A letter to a federal judge in 2013 appears to explain how a multimillion-dollar contract between the Alabama Administrative Office of the Courts (AOC) and a Mobile-based technology company was in fact awarded without a bid.
Contrary to what former Lt. Gov. Steve Windom told Lagniappe earlier this year, his company On-Line Information Systems Inc. (OLIS) was awarded the contract for statewide e-filing services as a “sole source” provider, after previous — and smaller — contracts were combined into one.
“[OLIS] advised me that it has had contracts with AOC in the past pertaining to various services,” attorney Matthew Lembke wrote in the letter to U.S. District Court Judge David Proctor on June 5, 2013. “Most of those contracts, including the contracts pertaining to ‘AlaPay’ (credit card services) and ‘Alacourt’ (subscription services), were the subject of a public bid process.

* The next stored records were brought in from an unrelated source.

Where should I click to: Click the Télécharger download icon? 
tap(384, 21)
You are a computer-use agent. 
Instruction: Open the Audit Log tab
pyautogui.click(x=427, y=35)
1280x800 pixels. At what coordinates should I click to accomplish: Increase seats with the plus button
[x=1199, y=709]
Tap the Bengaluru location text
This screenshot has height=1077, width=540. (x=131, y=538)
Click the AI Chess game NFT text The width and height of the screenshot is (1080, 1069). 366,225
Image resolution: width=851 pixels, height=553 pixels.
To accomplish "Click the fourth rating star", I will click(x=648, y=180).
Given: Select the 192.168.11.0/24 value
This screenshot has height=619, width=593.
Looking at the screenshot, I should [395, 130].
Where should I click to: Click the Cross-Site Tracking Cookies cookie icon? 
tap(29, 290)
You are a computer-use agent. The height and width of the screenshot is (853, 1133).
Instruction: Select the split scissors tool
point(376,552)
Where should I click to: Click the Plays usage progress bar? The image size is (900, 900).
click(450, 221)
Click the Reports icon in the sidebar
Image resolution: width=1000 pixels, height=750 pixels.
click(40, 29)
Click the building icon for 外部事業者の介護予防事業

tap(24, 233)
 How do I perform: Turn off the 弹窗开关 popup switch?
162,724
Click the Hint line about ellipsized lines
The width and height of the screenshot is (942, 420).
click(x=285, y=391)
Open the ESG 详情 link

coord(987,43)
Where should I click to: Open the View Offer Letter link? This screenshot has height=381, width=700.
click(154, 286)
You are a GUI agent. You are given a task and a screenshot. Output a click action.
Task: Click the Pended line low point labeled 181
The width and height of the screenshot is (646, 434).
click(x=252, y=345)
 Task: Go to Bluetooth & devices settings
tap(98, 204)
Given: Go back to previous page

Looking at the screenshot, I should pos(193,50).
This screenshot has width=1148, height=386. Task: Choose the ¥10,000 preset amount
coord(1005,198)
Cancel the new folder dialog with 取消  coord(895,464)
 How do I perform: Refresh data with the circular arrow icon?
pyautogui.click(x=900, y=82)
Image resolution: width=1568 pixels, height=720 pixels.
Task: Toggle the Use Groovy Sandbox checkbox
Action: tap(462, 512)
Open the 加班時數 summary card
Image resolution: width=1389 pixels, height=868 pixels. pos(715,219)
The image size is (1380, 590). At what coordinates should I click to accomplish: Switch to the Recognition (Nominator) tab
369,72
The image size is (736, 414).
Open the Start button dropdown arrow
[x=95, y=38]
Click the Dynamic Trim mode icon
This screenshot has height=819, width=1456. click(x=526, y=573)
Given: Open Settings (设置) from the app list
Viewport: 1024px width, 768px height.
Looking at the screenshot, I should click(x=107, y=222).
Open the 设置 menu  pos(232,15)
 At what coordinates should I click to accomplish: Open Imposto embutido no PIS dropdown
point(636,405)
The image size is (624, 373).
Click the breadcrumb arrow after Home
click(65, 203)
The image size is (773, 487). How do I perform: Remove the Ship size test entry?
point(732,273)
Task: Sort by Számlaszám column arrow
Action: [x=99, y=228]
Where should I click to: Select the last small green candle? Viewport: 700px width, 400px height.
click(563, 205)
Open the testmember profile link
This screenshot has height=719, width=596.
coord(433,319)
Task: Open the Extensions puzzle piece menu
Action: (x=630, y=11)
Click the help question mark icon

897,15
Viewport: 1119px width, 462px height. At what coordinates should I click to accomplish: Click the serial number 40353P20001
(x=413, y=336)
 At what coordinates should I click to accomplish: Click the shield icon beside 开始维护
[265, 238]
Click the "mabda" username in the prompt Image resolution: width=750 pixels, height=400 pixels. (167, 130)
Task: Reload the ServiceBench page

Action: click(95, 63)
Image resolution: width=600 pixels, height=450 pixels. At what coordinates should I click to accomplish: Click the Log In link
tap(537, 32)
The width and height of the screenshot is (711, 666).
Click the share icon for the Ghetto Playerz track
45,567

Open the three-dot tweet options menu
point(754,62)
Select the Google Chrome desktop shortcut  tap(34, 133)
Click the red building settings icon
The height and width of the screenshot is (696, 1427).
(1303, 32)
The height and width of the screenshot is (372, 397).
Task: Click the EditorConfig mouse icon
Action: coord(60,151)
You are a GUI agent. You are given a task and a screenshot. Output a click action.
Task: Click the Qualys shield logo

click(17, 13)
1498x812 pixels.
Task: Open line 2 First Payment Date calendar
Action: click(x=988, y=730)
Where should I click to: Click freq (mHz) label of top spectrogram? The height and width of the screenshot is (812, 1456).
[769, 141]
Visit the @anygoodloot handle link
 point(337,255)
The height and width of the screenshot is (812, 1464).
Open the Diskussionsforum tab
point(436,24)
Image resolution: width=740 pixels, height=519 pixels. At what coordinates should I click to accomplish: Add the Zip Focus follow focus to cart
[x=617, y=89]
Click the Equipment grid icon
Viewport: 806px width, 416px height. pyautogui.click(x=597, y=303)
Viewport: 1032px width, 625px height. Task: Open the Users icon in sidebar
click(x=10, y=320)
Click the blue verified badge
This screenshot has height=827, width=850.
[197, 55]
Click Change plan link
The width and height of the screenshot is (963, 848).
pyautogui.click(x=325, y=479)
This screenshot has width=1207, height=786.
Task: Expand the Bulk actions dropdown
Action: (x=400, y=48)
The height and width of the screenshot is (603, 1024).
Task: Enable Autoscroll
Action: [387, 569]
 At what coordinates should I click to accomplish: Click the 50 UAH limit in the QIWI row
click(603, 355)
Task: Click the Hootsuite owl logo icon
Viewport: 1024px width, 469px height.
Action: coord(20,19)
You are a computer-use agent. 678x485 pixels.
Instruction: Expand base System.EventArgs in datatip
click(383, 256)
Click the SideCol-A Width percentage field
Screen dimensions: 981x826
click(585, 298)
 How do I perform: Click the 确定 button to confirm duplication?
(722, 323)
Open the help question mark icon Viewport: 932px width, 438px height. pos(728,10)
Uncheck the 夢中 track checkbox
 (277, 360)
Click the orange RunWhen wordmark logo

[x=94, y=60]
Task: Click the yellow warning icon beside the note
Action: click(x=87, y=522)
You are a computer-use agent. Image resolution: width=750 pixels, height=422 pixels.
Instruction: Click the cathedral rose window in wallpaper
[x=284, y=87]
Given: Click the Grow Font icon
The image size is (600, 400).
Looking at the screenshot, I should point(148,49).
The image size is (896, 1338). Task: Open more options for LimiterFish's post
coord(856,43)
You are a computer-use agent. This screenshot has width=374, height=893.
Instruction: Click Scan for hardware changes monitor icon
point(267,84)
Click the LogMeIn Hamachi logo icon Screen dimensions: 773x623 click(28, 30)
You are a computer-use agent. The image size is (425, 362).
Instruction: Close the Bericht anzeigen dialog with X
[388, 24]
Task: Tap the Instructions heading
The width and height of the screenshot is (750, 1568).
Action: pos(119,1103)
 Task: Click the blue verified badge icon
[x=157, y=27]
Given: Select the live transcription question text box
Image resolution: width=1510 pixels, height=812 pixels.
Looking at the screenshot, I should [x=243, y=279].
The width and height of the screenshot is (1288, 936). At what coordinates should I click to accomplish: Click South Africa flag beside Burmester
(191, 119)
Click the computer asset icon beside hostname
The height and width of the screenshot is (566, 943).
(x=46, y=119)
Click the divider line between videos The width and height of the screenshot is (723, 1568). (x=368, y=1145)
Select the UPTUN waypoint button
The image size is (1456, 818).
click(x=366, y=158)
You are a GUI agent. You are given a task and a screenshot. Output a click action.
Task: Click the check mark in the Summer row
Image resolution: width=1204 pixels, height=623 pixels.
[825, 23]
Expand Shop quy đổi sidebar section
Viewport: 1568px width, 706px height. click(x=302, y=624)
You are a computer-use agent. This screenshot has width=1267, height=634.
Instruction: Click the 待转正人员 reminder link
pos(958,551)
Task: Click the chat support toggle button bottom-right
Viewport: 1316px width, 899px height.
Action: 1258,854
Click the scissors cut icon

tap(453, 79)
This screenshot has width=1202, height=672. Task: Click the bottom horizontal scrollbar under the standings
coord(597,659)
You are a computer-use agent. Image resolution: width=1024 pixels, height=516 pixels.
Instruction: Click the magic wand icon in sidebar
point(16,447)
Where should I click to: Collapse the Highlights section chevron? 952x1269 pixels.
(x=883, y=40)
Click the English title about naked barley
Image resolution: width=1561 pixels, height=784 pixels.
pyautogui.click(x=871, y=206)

In 2010, the various contracts were combined into the current contract which governs all services provided. That consolidated contract was created after [OLIS] had built its systems for AOC. At that point, [OLIS] had become a ‘sole source’ under Alabama law, such that the consolidated contract was not the subject of the public bid process.”
As Lagniappe reported last week, OLIS’s contract with AOC indicates that for the services provided — essentially digitizing state court records — the company is allowed to siphon off 33 percent of all court record-generated revenue in the state, as well as sell the data, subscriptions and documents for additional revenue.
While an exact dollar amount is unclear, information provided by AOC indicates the contract may have been worth upwards of $100 million since 2010. AOC’s 2014 annual report declared AlaFile, the system that allows court documents to be filed electronically, had already brought in $192 million in its first four years. By contract, OLIS was supposed to get 33.3 percent of that money, or roughly $64 million. AOC has not made available the numbers for intervening six years.
AOC initially denied a public records request for the contract, citing an exemption for “critical infrastructure.” But Lagniappe was subsequently tipped off to a pair of lawsuits filed in 2012 against OLIS over “convenience fees” it charges users to make credit card payments on the system. Attached to one lawsuit was a copy of the contract.
The contract’s initial 10-year term expired this year, but it was extended for an additional five years, according to Windom. On Tuesday, Windom sent a message indicating Lagniappe’s projections of the contract’s value was “way high,” but suggested he needed the permission of AOC to elaborate.
Lembke was representing OLIS in a federal lawsuit brought by a plaintiff who claimed the convenience fees represented a denial of due process rights, a denial of equal protection clauses, a violation of interstate commerce and “federal preemption of legal tender,” among other charges. Judge Proctor dismissed the bulk of those claims in October 2013, but along with a case in state court claiming the fees amounted to an “illegal tax,” the timeline of OLIS’s contract becomes clear.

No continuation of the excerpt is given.